Wednesday, 2 March 2011

The backwards shot

This tube journey is hell on earth. We're crammed into the carriage like tinned tomatoes. I'm surrounded by drama students practicing vocal exercises and every time we pull into a station, people seem to mistake me for a turnstile. I'm spinning around like a little cog in a giant wheel of sweaty nastiness. 

The drama students remind me of me at a similar age. I'm ashamed to say that I was one of those ghastly people who thought it was amusing to do performance art on the Underground network. Me and my friend Jo regularly pretended to have screaming rows, which always ended with the threat of divorce, and on one occasion, a group of us attempted to get an entire carriage to join us in a rendition of Kum Bye Ah. I'm surprised we weren't immediately defenestrated by a group of angry commuters. These days we'd be more likely to be mistaken for Muslim extremists!

The Metro film was sent up to Newcastle today for approval. We were forced to send a horrid little version that was low enough resolution to be emailed without blocking anyone's inbox. You could barely see mouths moving for the pixilations! It was a necessary evil, of course. All the decision makers are 250 miles away and need to have their say. They've paid for the film, afterall, but I'd so much rather it was seen for the first time in full-resolution, beautifully graded and shining like a little beacon! Joey Beacon.
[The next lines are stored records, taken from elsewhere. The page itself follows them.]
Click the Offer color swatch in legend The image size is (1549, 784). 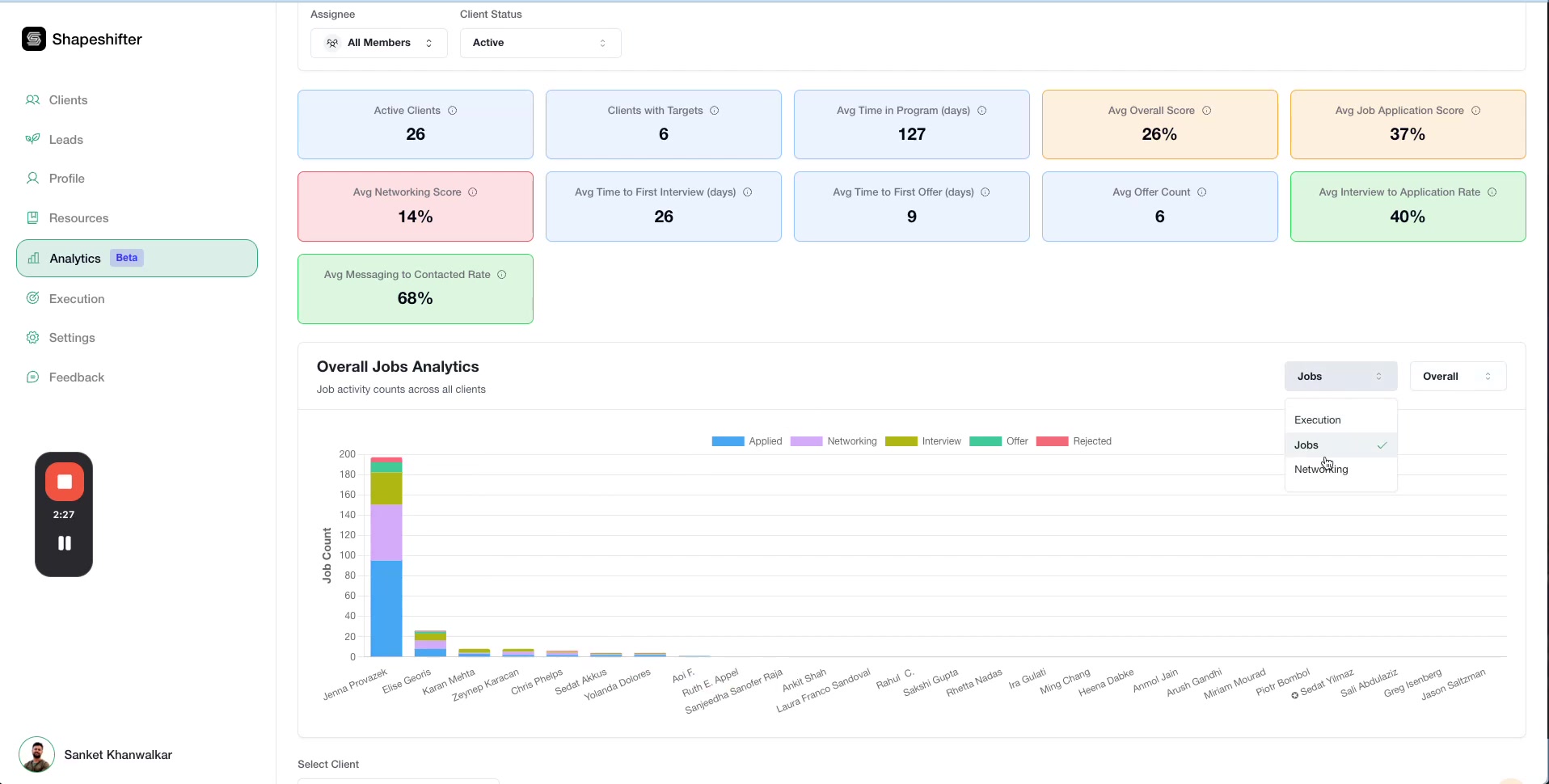pos(987,441)
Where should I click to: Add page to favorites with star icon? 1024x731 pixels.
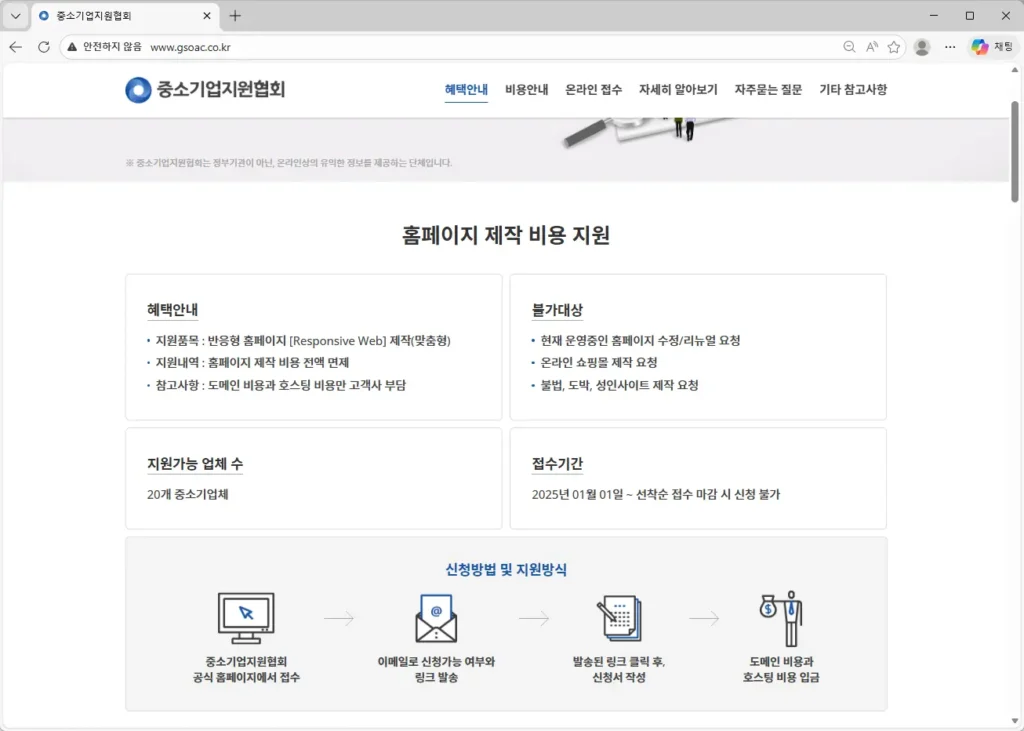[x=894, y=47]
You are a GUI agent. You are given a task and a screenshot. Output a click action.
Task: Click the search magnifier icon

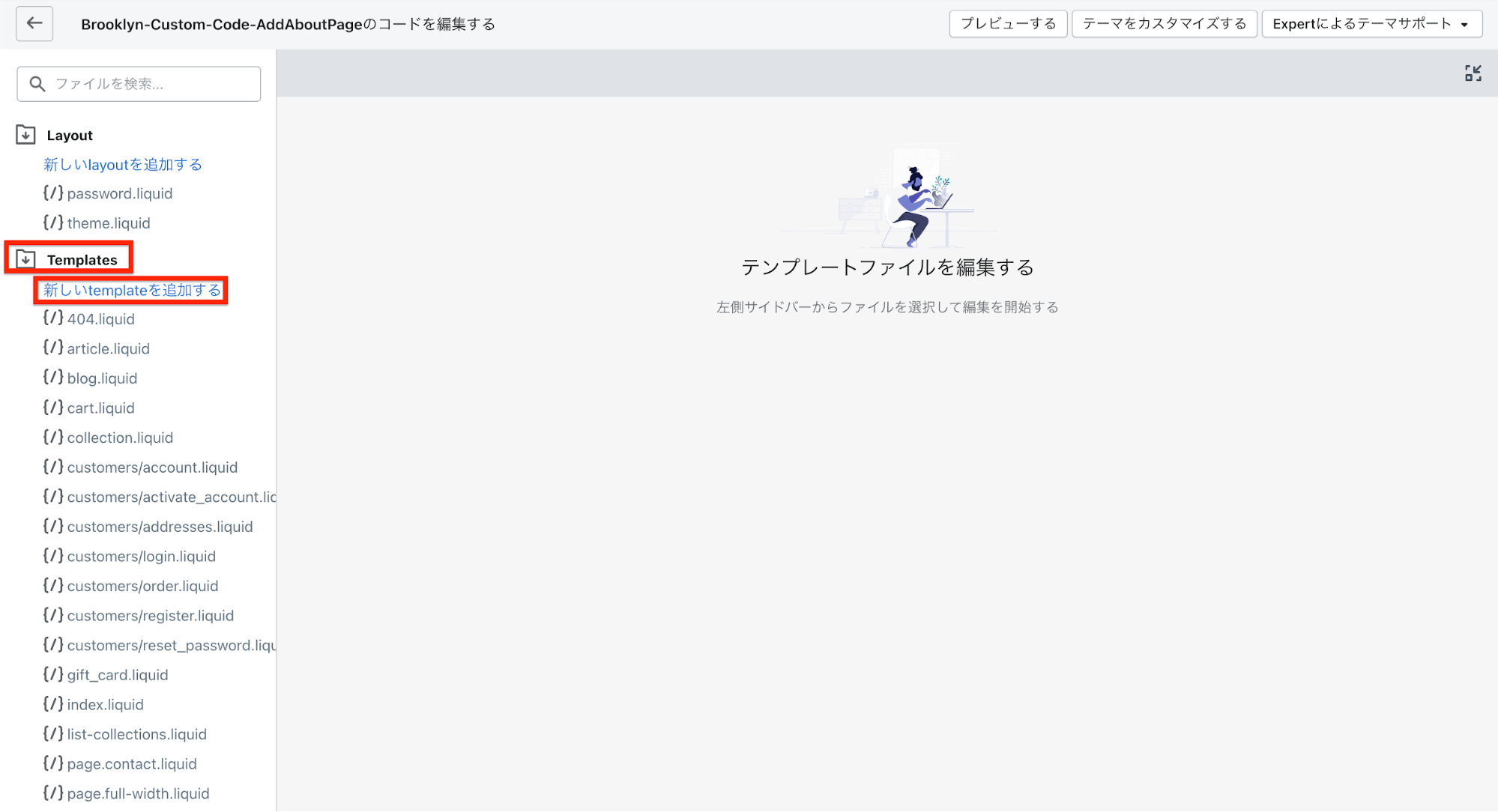(37, 84)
Still, the powers that be seemed to enjoy the film very much, but failed to spot the shot we'd deliberately put in backwards! Sometimes, if you leave a clanging error in a roughly assembled film, the execs will spend so long fixating on it, they run out of time to focus on the piddley little notes, which are usually much more irritating to change. We were obviously too subtle with our deliberate mistake, but in absolute fairness were only given two notes, which in my view demonstrates a wonderful line in exec-producing! I once made a film where the exec was thrown out of the sound edit; more for her own safety. She got so wound up she started throwing things! 

The cold continues, you'll no doubt be thrilled to read. Today I've been attacked by a ridiculously tickly cough, which even Covonia fails to deal with. My ears itch for some inexplicable reason. 

350 years ago, Pepys went to The King's Theatre, and was greatly perturbed to find an uncharacteristically tiny audience milling around in the foyer. It didn't occur to him that the play might simply stink, and assumed something much more sinister was going on! He immediately left, and went to another theatre, where he found the house 'as full as could be'. I'd love to go back to an era where an empty theatre was considered somehow apocalyptic!